Dr. Peter Toner, Department of Anthropology – “Association of Critical Heritage Studies Biannual Conference” in Canberra, Australia.

Dr. Peter Toner attended the Association of Critical Heritage Studies Biannual Conference in Canberra, ACT, Australia, on December 2 – 4, 2014 to present a paper entitled “Affect, Memory, and Meaning in Archival Recordings of Yolngu Manikay.”

Emotional responses are an essential, yet under-recognized, aspect of performances of manikay, a public genre of ritual song of the Yolngu people of northeast Arnhem Land, in northern Australia. The primary aesthetic goal of Yolngu singers is to “paint a picture” of ancestrally-significant places in layered detail and, when done effectively, this can create a strong emotional reaction in listeners who recall their own deceased kin who had been associated with those places. Yolngu singers also perform with one ear on the past, as they attempt to live up to the high standard of previous generations of singers as they actively strive to emulate their style. Nostalgia for people and for places, then, permeates performances of manikay and is an important element of the generation of meaning in Yolngu ritual music.

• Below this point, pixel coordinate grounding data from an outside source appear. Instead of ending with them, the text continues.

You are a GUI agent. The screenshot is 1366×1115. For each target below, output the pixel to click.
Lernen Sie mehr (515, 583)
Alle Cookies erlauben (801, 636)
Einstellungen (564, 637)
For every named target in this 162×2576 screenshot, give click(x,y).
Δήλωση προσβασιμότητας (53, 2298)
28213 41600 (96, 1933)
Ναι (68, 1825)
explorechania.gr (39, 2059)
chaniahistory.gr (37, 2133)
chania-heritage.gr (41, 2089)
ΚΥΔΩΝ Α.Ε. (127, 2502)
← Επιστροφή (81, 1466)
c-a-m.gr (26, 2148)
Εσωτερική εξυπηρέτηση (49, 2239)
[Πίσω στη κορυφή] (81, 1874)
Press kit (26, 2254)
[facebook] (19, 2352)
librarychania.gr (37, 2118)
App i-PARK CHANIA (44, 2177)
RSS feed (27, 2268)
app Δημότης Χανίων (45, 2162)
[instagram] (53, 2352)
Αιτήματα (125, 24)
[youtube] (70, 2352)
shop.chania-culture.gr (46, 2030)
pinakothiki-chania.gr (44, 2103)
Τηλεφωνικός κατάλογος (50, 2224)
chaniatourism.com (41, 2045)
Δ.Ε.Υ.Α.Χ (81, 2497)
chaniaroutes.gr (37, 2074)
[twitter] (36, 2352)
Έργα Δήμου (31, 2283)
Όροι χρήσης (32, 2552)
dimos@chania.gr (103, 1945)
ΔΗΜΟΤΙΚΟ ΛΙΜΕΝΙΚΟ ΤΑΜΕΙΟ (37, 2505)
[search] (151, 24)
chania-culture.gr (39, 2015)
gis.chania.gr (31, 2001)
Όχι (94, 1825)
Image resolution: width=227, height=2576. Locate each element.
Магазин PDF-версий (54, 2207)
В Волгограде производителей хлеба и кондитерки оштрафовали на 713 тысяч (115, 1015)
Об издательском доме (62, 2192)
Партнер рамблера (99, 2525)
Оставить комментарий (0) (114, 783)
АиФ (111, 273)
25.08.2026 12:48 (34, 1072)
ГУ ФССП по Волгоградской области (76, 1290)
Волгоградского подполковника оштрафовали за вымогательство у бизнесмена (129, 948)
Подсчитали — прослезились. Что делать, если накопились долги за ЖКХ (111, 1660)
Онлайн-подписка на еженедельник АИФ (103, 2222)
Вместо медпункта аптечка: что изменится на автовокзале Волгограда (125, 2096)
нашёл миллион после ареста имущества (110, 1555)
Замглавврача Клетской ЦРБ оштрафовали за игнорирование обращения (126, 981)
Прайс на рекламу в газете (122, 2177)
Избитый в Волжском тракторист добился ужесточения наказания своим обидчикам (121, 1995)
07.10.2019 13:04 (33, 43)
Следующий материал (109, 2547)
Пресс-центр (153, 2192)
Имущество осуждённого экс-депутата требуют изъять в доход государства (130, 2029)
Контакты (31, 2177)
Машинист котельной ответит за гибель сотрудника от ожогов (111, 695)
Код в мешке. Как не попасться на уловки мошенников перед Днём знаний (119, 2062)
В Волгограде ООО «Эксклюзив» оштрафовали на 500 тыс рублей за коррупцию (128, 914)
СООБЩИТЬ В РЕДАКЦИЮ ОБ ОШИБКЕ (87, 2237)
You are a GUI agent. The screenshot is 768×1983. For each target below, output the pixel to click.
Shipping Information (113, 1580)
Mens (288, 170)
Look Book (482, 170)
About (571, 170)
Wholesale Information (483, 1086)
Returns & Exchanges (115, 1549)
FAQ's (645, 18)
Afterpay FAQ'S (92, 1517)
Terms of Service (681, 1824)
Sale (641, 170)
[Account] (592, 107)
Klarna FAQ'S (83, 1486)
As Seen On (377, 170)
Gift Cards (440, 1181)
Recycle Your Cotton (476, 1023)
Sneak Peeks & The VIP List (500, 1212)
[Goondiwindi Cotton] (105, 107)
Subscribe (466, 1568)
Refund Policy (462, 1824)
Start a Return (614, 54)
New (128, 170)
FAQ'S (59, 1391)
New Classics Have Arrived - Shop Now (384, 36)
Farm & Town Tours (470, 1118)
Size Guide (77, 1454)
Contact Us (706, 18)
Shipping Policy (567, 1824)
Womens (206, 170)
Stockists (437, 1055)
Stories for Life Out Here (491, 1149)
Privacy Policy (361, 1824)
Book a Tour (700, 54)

The availability of archival recordings of Yolngu manikay through acts of digitization and repatriation creates a new dynamic and a new set of challenges for their communities of origin. Hearing the voices of past generations of singers, sometimes for the first time ever, is an emotionally powerful experience for Yolngu people. It certainly heightens, but is commensurable with, the sense of nostalgia for the past already present in how manikay are made meaningful. Archival sound recordings are also meaningful objects for their archives of origin, which are tasked with their ongoing management as items of intangible cultural heritage. The international principles of knowledge management used by archives, however, are incommensurable not only with Yolngu principles of knowledge management, but also with manikay (and archival recordings thereof) as affectively-charged objects of memory and meaning. In this paper, I will examine these tensions and complexities in the light of my own digitization of almost 400 hours of archival sound recordings, repatriated to four different Yolngu communities. I will argue that the challenge for archival institutions lies in recognizing the affective nature of Yolngu manikay, and in expanding archival knowledge management practices to accommodate it.